These are my notes on implementing rfc7938 and rfc5549 on linux hosts wired up in a spine-leaf network.
BGP-unnumbered fundamentally is an implementation of rfc5549 - ‘Advertising IPv4 Network Layer Reachability Information with an IPv6 Next Hop’. In short, this approach significantly lowers the barrier to entry for building a pure l3 network - servers are simply assigned /32 ipv4 loopback adresses, and peer over unnumbered up
network links. This gives us true multipathing and failover without the need for l2 ‘hacks’ such as lacp, spanning tree, mclag, vrrp, etc. Top-of-rack switches become top-of-rack routers, and servers advertise their presence directly into the network.
In the network described here, everything runs Debian and everything runs bgp; spine routers, storage hosts, kubernetes nodes, access routers, etc. Every server is a ’leaf’, plugged into two Lanner NCA-1515 boxes (10.0.0.10, 10.0.0.11) I scored as ‘for parts not working’ on ebay. All this uniformity means I only need one process to deploy everything, one process to upgrade and bounce everything, and one process to monitor everything.
It should go without saying, some sort of config management should be considered a must when attempting this sort of thing. Once grokked, the day-2 operation of this environment is relatively simple.
I find netplan to be the most expressive, template-friendly, and composable tool for advanced network configuration. To use netplan, we need to ensure /etc/network/interfaces.d/
, /etc/systemd/network/
and similar are empty, network-manager is absent, and systemd-networkd is enabled.
Here is /etc/netplan/bgp-unnumbered.yaml
for k8s/ceph server 10.0.200.2
:
network:
version: 2
renderer: networkd
ethernets:
lo:
addresses:
- 10.0.200.2/32
- 10.0.200.0/32
enp35s0:
optional: true
mtu: 9000
enp36s0:
optional: true
mtu: 9000
vlans:
bgpenp35s0:
link: enp35s0
id: 10
bgpenp36s0:
link: enp36s0
id: 10
tunnels:
vxlan100:
mode: vxlan
id: 100
local: 10.0.200.2
mac-learning: false
mtu: 8950
bridges:
br-vxlan100:
interfaces:
- vxlan100
Here are the important points:
- enp35s0 and enp36s0 are brought administratively ‘up’ with no ip
- vlan subinterfaces bgpenp35s0 and bgpenp36s0 are created on tag 10. this is so the spines can run dhcpd on the untagged broadcast domain for provisioning.
- br-vxlan100 is brought up on vxlan vni 100. flooding is disabled and no remote is defined - bgp evpn will enable endpoint discovery.
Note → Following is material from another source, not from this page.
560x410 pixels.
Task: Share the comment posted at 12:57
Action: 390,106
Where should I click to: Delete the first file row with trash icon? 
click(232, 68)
- lo has two /32 ips - 10.0.200.2 is the primary address for the server. 10.0.200.0/32 is duplicated across all nodes to enable anycast HA kubectl access.
net.ipv4.conf.all.forwarding=1
of course is enabled.
Having tried bird and quagga, frr is in my opinion the most full-featured and easy-to-template option for routing on linux. With the interface configuration in place, heres /etc/frr/frr.conf
:
log syslog
debug bgp
debug zebra vxlan
debug zebra evpn mh es
debug zebra evpn mh mac
debug zebra evpn mh neigh
frr defaults datacenter
zebra nexthop-group keep 1
router bgp 64791
bgp router-id 10.0.200.2
bgp fast-convergence
bgp bestpath compare-routerid
bgp bestpath as-path multipath-relax
neighbor bgpenp35s0 interface remote-as external
neighbor bgpenp36s0 interface remote-as external
address-family ipv4 unicast
neighbor bgpenp35s0 route-map default in
neighbor bgpenp36s0 route-map default in
redistribute connected
address-family l2vpn evpn
neighbor bgpenp35s0 activate
neighbor bgpenp36s0 activate
advertise-all-vni
ip prefix-list p1 permit 10.0.0.0/24 ge 32
ip prefix-list p1 permit 192.168.1.0/24 ge 32
ip prefix-list p1 permit 10.0.100.0/24 ge 32
ip prefix-list p1 permit 10.0.200.0/24 ge 32
ip prefix-list p1 permit 172.16.0.0/16 le 26
ip prefix-list p1 permit 172.30.0.0/16 le 27
ip prefix-list p1 permit 0.0.0.0/0
route-map default permit 10
match ip address prefix-list p1
Here we’re telling bgp to peer on each vlan interface, advertise all routes, and accept only /32s under 10.0.0.0/24, 10.0.100.0/24, and so on. I should filter the advertised routes too, I haven’t gotten to it.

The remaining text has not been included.